Toward its on-air experiments, ESPN is unreasonably hopeful. Regarding punishment, the company is flippant.
In May 2018, ESPN announced that Witten, Booger McFarland and Joe Tessitore would be announcing the games, with McFarland sitting on a mobile machine as the field analyst.
Although it was reported that major networks were in contention for Witten’s appearance on their respective airwaves, it was strange to see a recently retired player with virtually no real-time broadcasting experience getting a job with a network’s No. 1 broadcast team.
Witten, via the Cowboys, said that “the fire inside of me to compete and play this game is just burning too strong.”
It makes one wonder if, with the intention to return to the game when the offer comes, Witten was ever in a position to perform at a professional level.
Defenders of the move will argue that Tony Romo was beyond impressive in his first year as the lead analyst for CBS Sports’ coverage of the NFL — and his second, especially when he predicted a sequence of plays in the AFC Championship Game. But Romo’s brilliance, with no prior broadcasting experience, is more likely a rarity rather than a regular occurrence with retired NFL players.
The Emmy-winning sports broadcaster Cris Collinsworth took years to hone his craft by appearing on radio and studio shows before even getting a position at the commentary booth.

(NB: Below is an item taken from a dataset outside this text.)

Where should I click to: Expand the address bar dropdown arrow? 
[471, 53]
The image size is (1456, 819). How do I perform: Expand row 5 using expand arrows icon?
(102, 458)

Super Bowl-winning quarterback Troy Aikman might have gotten an easier way to the booth, but he also worked under the tutelage of Collinsworth before becoming the lead analyst for Fox NFL broadcasts.
Furthermore, ESPN underwent a seemingly painstaking process of auditioning a dozen people, including sports media veterans Kurt Warner and ESPN’s own Louis Riddick, who is known for his candidness.
Warner, a Super Bowl MVP, has work experience at NFL Network and Fox Sports and is now the commentator for Westwood One’s Monday Night Football broadcast.
Riddick had worked for the Philadelphia Eagles in the front office and often added management insights that were different from other pundits on air.
Although Jon Gruden, currently the head coach of the Oakland Raiders, had a relatively uncontroversial tenure at ESPN, he always seemed reluctant to criticize any players, perhaps because he always intended to go back to coaching and wanted to avoid having a tenuous relationship with any players in the future.
For any commentator with long-time employment at a sports media company, the views given through that particular channel can be seen as compromised because viewers are not getting an honest analysis.
This personnel change, apparently without a coordination with ESPN management, came just a few weeks after the draconian termination of Virk, who had been one of the regular hosts of the network’s baseball and college football telecasts.
ESPN cited that Virk had confirmed to Awful Announcing a change to Baseball Tonight, its baseball highlights program, on the background using his company phone. It seems ironic that a media outlet that partly depends on its sourcing in sports had fired an employee on the grounds that the person was providing relatively insignificant information as a source.
The punishment does not fit the crime. At most, the offense warranted a warning, given the commitment almost every employee of ESPN had to make before getting on board — moving to a town that is basically just ESPN.